Here we see people kicking back against the assumption that they would realise the comment was not aimed at them. In defence of the illustrator, some commentators to the social media post said as much. However, the point is that those whom the item was not directed at were left to realise that for themselves.
The incident is not the only example of this. White people, males, the old and young have taken offence at similar comments with racial, gender or ageist wording that puts them in the same bag as the guilty fitting those descriptions.
It is the way the terms are used as generalisations. The responses show how it comes across as accusing all older white men of being guilty of some transgression. Predictably, that triggers a hostile reaction. In the example we are looking at, hostile reactions make gender, ethnicity and the illustrator the main thing, taking the focus away from the illustrator’s intention.
There are always exceptions
The point about not generalising on the basis of gender, sexuality or age is important to citizen journalists. There are always exceptions to generalisations and people will point that out. They will be compelled to defend themselves.
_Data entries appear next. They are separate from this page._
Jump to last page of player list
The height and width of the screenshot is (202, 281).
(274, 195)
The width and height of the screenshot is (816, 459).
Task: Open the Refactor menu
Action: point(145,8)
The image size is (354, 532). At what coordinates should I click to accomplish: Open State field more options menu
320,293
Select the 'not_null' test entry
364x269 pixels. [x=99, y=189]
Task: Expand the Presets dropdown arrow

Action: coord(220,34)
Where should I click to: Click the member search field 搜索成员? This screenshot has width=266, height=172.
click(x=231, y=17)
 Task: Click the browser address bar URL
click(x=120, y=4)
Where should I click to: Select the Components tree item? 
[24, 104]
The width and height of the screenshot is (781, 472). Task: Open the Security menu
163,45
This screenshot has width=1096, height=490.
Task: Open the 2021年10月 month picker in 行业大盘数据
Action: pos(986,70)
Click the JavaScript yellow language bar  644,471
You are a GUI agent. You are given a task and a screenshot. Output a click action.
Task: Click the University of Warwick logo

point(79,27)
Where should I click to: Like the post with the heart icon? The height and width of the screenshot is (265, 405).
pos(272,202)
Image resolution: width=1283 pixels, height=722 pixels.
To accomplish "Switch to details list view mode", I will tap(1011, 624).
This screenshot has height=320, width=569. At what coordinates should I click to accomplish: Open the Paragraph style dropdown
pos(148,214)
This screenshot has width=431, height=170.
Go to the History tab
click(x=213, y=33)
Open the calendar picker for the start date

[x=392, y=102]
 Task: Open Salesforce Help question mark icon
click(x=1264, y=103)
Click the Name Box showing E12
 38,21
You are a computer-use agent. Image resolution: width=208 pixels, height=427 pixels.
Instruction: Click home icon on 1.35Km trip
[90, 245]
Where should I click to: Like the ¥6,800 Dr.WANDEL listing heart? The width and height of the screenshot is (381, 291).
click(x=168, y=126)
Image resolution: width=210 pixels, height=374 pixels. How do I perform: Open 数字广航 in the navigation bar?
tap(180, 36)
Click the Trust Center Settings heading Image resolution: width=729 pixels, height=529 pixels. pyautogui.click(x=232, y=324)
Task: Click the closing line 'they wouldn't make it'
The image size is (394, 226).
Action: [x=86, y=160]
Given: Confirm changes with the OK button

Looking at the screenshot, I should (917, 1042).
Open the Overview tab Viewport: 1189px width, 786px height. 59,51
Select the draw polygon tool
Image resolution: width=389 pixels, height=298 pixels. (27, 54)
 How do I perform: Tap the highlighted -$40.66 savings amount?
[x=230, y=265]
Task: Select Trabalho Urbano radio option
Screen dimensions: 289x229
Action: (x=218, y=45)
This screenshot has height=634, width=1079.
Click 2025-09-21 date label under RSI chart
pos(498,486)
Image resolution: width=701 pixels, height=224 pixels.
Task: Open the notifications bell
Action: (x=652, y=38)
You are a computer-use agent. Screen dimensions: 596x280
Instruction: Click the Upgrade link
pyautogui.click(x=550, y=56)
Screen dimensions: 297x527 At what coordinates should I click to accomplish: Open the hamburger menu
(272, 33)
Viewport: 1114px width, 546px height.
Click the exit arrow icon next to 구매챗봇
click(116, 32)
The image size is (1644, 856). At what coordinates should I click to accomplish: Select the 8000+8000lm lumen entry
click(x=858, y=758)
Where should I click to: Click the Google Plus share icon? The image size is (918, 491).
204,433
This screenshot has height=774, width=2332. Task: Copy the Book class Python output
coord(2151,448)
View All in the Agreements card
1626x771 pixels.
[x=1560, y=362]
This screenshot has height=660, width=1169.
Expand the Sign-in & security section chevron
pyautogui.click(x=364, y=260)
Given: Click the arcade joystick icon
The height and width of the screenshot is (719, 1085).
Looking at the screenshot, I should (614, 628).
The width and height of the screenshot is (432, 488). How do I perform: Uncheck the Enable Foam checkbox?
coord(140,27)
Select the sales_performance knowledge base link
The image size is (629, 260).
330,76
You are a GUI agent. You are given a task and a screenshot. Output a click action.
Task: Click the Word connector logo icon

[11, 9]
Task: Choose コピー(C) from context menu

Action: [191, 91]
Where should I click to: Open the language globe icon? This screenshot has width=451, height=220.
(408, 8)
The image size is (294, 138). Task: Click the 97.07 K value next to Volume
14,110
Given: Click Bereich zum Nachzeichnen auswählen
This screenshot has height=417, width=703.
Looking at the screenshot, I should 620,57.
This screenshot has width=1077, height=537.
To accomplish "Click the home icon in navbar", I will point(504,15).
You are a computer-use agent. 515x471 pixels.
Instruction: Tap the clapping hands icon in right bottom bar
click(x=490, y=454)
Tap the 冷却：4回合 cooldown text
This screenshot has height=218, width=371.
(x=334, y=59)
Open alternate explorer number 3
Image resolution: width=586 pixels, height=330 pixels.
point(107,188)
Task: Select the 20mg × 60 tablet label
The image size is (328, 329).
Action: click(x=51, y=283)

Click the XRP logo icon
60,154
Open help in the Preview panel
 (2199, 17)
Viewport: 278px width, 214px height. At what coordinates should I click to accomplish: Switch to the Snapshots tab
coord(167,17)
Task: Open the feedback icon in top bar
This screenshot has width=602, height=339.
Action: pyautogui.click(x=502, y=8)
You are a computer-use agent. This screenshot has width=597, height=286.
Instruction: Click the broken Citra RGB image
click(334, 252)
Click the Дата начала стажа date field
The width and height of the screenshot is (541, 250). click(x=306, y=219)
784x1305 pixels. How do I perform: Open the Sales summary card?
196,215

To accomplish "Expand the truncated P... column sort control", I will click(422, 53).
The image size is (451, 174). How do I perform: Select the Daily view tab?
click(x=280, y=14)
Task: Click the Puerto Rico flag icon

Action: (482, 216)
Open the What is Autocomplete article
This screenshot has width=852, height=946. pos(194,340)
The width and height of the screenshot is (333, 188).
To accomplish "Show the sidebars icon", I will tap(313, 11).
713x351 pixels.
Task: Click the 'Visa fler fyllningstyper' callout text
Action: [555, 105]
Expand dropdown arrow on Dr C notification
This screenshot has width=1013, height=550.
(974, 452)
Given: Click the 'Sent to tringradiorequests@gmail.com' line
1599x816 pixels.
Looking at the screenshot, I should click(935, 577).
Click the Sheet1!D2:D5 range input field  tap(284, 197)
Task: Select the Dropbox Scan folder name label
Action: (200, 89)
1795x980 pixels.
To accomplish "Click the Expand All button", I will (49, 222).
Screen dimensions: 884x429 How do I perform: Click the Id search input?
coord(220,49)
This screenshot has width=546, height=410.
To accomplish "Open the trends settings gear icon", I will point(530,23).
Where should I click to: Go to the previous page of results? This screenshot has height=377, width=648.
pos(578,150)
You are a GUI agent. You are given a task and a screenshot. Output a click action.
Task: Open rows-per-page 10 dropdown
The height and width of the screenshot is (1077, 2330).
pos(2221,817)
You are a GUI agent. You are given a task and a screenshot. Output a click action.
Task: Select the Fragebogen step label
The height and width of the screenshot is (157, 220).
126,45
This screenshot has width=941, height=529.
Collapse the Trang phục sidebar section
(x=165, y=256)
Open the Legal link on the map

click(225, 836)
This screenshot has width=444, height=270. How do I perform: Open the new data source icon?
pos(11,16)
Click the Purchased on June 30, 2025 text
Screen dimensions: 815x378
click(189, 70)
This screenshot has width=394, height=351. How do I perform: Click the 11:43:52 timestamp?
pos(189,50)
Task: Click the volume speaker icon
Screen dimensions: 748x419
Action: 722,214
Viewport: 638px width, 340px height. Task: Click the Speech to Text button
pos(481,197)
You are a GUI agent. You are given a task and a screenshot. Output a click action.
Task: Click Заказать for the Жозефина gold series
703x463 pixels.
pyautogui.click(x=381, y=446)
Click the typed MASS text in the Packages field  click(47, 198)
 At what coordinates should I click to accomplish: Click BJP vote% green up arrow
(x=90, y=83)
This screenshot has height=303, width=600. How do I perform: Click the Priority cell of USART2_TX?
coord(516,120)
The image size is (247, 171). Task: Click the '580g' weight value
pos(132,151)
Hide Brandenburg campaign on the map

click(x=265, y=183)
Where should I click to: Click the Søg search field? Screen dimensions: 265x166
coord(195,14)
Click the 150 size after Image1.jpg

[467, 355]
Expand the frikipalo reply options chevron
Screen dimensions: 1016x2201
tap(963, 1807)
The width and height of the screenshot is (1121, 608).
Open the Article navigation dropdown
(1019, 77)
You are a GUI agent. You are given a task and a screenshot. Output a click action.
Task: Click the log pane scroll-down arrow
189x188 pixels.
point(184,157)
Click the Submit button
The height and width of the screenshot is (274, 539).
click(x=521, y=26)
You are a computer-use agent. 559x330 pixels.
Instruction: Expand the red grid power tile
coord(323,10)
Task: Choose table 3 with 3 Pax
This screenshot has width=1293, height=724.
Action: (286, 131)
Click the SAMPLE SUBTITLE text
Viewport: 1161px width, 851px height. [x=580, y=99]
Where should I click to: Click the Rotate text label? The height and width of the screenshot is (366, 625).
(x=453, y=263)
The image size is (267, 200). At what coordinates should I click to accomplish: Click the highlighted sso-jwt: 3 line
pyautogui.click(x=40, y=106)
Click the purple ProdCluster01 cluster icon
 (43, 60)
That is why journalists sometimes make the precaution of starting a sentence with ‘generally,…’ when they make a generalisation.
When the portion of exceptions is likely to be large it might be better to make our point without generalising and by being more specific.
Let’s not alienate supporters
For influential people in social movements and citizen journalists working with them or writing about them, using inclusive language is important because numbers are important to the impact of the movements. It is best not to alienate even when tempted to use gender or age-related terms. Avoidance of accusations around gender, age and ethnicity is a good tactic.
Viewing any issue through ethnicity and skin colour, gender or an ageist lens is potentially divisive of social movements and potentially alienates supporters who fit that description. Supportive people are turned away. Language based around those single issues, important that they are, exclude people.
Using the language of gender, age and ethnicity risks fracturing movements. This is not to say that issues around those characteristics are not important, however wrongful use of those terms can turn people away.
Better to focus on what people have in common and build the movement on that.